Wealth Secret of the 1%
Sam Wilkin
2015
The Truth About Money, Markets and Multi-Millionaires
Chapter 2 - Ancient Romans – Crassus
In a free market, the way to the riches is not to play by the rules.
Chapter 3 - The Robber Barons
Carnegie, Morgan, Rockefeller, and Vanderbilt all took advantage of a lack of regulation to forcefully build monopolies and extract extraordinarily high profits from them. They also often used manipulation and conflict-of-interest schemes to seize the initial capital required to build their monopolistic empires.
Chapter 4 - Today's 1%
Always be mindful of hidden issues if someone keeps raising a point or being silenced (directly or indirectly)
Chapter 5 - Dhirubhai's Reliance
Governmental impediments can be an excellent way to attain and maintain monopolistic power past the initial barrier. Any kind of barrier to entry is helpful to monopoly and scale.
Chapter 6 - Bill Gates's Microsoft
Bill Gates's genius was in successfully creating property rights for software and setting the standard on their legal enforcement.
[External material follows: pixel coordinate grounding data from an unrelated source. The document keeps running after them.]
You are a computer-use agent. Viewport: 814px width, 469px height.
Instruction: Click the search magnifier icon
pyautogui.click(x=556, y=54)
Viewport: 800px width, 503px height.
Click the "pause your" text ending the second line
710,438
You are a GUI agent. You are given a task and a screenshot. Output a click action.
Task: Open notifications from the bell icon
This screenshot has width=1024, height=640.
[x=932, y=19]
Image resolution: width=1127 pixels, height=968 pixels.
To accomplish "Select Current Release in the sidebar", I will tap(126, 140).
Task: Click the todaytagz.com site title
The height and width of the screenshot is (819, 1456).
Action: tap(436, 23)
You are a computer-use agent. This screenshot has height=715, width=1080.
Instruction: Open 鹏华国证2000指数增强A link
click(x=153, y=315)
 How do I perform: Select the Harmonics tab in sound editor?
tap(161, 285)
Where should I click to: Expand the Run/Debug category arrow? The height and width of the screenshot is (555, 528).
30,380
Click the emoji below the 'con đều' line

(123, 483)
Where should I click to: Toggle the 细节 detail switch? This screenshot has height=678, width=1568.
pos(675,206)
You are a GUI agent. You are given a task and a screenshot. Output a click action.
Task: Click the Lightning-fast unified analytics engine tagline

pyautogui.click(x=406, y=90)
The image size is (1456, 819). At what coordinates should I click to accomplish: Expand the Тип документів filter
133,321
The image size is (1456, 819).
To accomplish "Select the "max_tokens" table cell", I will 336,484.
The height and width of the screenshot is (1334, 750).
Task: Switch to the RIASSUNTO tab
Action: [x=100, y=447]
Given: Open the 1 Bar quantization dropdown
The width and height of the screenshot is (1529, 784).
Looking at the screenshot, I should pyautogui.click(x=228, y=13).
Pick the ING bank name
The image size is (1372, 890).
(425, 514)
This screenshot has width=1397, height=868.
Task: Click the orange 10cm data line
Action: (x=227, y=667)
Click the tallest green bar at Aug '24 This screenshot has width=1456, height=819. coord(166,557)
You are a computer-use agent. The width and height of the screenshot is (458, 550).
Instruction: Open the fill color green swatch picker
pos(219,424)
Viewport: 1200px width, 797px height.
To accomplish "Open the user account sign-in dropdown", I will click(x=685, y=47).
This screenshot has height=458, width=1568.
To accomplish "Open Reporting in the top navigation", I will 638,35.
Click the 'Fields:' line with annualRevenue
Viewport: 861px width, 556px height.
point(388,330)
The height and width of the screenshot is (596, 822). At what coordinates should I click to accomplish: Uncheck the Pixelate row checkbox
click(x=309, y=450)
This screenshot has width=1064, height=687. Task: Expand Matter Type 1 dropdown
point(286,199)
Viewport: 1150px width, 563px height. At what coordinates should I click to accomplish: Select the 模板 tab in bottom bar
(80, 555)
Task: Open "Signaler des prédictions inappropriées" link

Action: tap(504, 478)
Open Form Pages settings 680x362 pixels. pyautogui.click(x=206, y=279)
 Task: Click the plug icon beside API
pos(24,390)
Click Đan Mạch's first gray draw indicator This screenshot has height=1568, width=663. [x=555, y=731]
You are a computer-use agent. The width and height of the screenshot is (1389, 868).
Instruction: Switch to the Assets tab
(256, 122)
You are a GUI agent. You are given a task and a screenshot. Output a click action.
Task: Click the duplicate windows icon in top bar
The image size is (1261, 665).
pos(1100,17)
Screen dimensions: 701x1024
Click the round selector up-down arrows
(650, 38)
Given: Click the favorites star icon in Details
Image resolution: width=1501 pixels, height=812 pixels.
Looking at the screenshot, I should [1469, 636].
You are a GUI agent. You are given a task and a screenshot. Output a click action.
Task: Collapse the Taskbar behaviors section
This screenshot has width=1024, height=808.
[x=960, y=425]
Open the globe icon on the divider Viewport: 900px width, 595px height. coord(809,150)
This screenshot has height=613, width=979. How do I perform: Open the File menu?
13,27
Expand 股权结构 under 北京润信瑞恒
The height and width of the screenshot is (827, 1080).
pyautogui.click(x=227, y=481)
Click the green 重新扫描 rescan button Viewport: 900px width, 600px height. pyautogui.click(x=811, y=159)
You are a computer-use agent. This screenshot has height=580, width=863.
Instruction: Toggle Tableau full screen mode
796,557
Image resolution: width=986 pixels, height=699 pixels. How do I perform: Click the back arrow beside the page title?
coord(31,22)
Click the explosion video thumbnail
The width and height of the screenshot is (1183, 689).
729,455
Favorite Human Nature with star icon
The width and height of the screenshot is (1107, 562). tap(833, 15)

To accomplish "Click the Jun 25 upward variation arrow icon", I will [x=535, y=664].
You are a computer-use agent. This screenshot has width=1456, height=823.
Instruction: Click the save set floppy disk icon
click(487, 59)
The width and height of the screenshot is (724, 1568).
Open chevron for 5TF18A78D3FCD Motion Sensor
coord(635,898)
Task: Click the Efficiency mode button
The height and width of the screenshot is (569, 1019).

His goal was not to create perfect products; he would focus on fast releases of 'common denominator' products to capitalise on networks effects and quickly reach a natural monopoly.
Because this monopoly is natural and enshrined in US and EU constitution via property rights, it is practically untouchable.
In this kind of markets, actors do not compete inside the market, but for the market as a whole.
Bill Gates was really really practical: 'How to make a buck?'.
Myhrvold's Intellectual Ventures, 'non-practicing entities', wages a pure intellectual property war.
Chapter 7 - Seven Secrets of Spectacularly Rich People
- Don't be the best. Be the only.
- Bigger is still better.
- The worst place to do business is really the best.
- When lenders can't lose, you win.
- You've got to own it, baby, own it.
- Spin laws into gold.
- If you want to succeed in business, network, network, network.